====== Entries supplied ======
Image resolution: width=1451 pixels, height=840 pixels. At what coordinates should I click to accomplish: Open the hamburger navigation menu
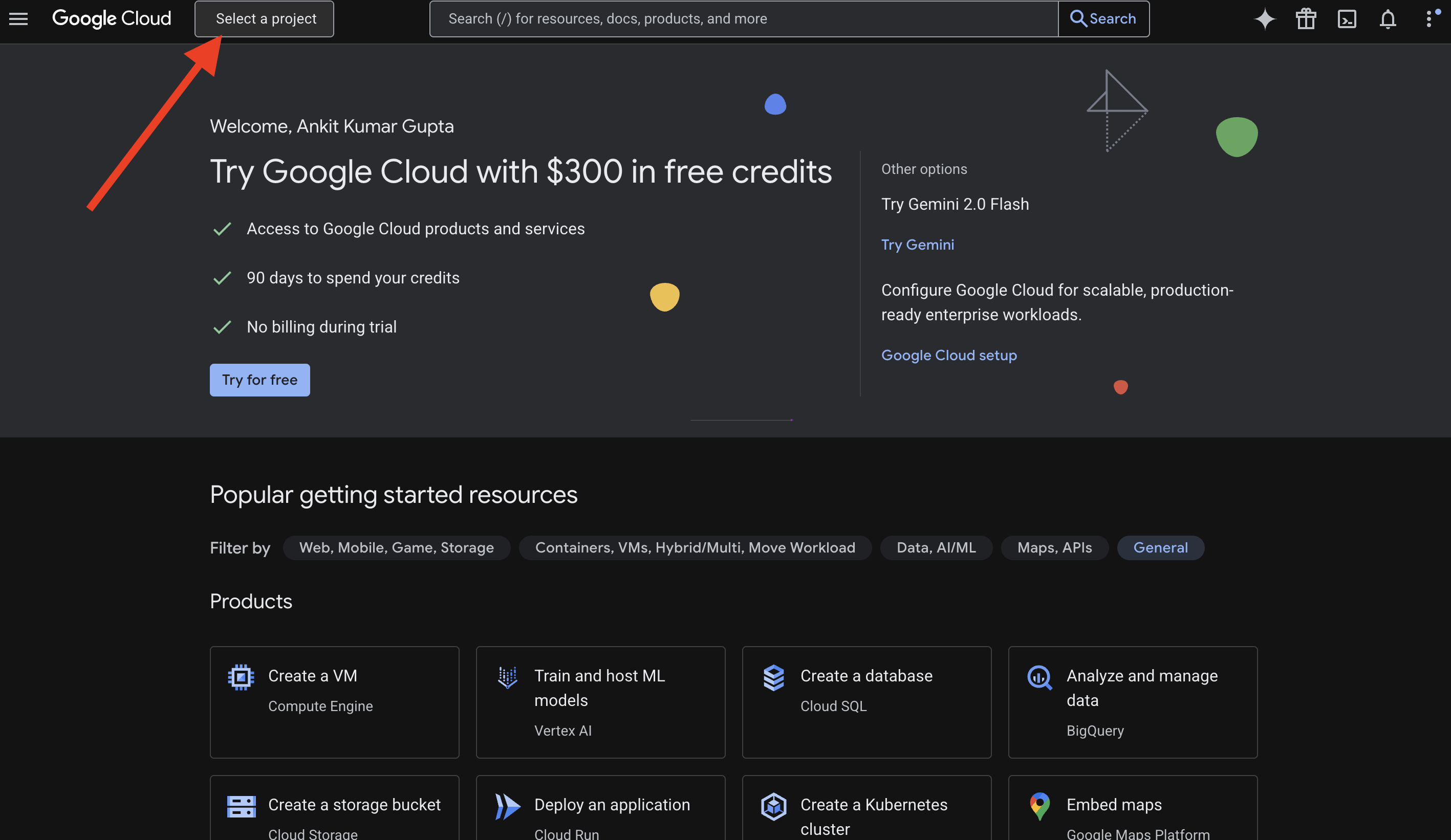18,19
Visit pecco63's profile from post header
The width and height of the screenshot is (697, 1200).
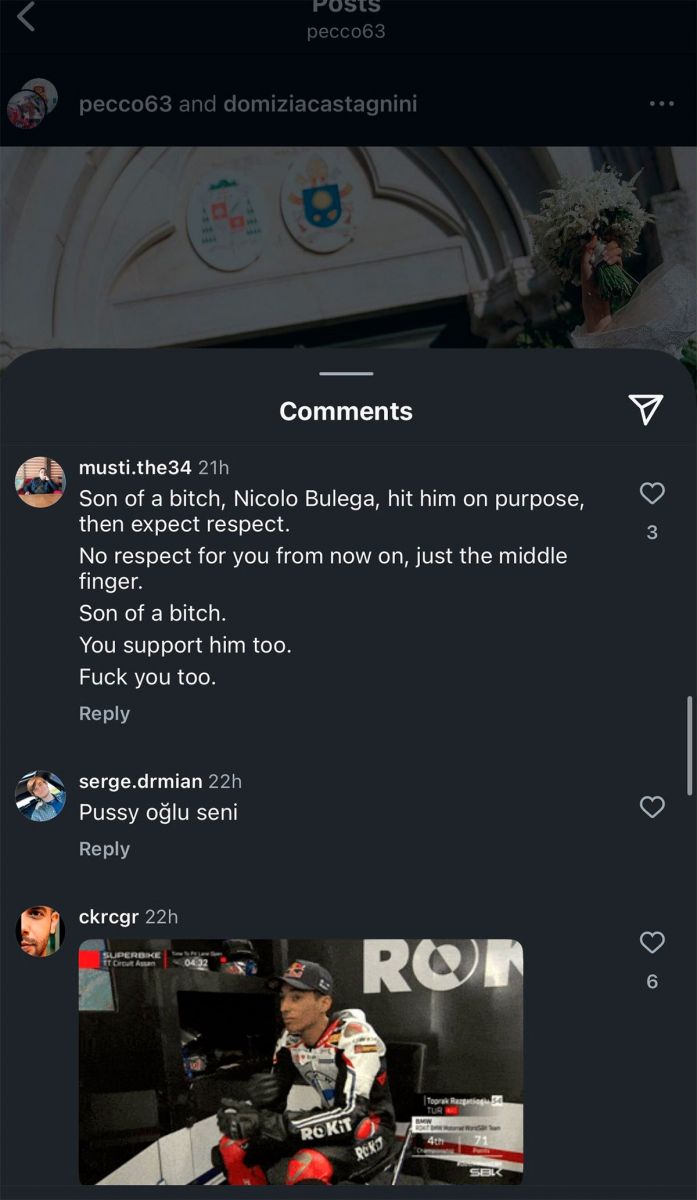[125, 104]
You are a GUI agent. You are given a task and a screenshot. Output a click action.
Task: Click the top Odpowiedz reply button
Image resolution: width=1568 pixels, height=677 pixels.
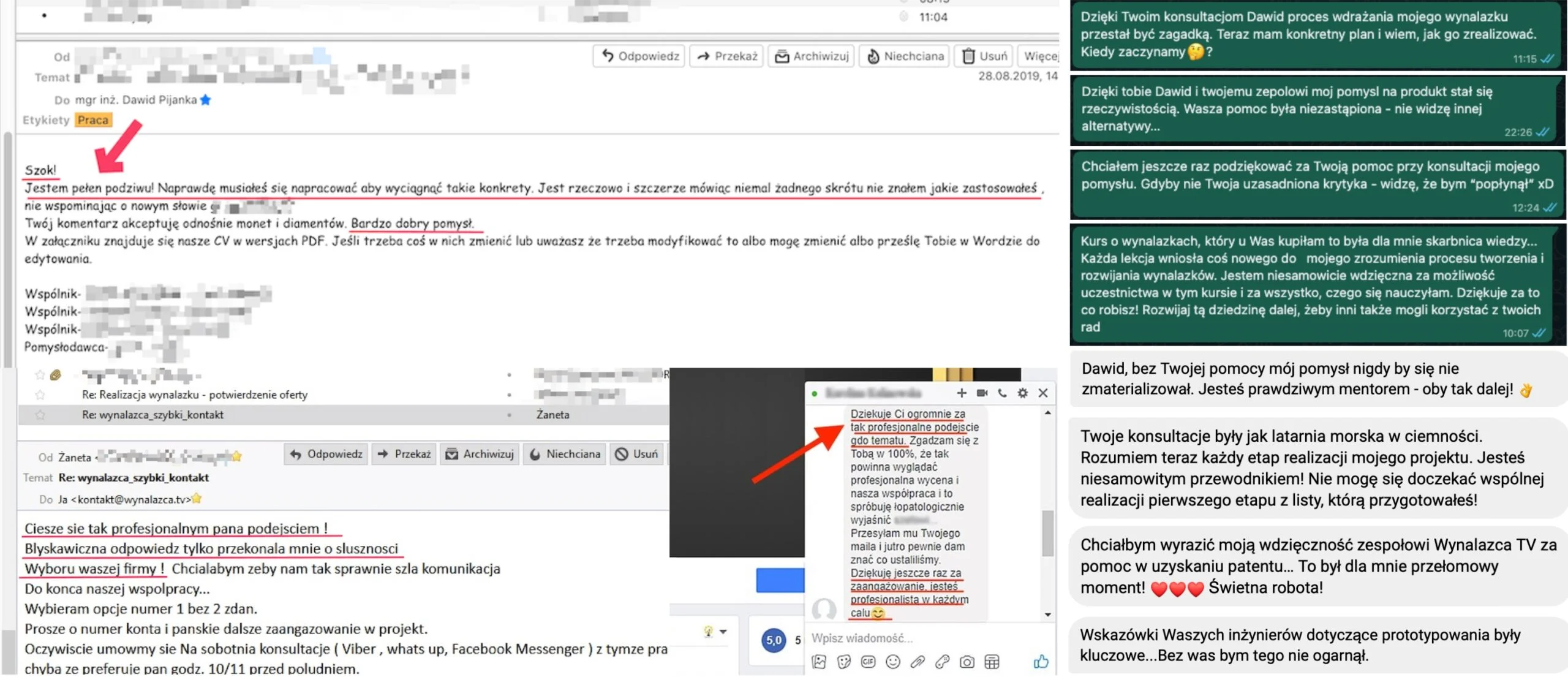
======
Task description: Swap "Image resolution" for "Screen size" everywhere in the listing above and write out every line again with nothing else changed. Leave the pictures out.

Result for this task:
Screen size: width=1451 pixels, height=840 pixels. At what coordinates should I click to accomplish: Open the hamburger navigation menu
18,19
Visit pecco63's profile from post header
The width and height of the screenshot is (697, 1200).
[125, 104]
You are a GUI agent. You are given a task and a screenshot. Output a click action.
Task: Click the top Odpowiedz reply button
Screen size: width=1568 pixels, height=677 pixels.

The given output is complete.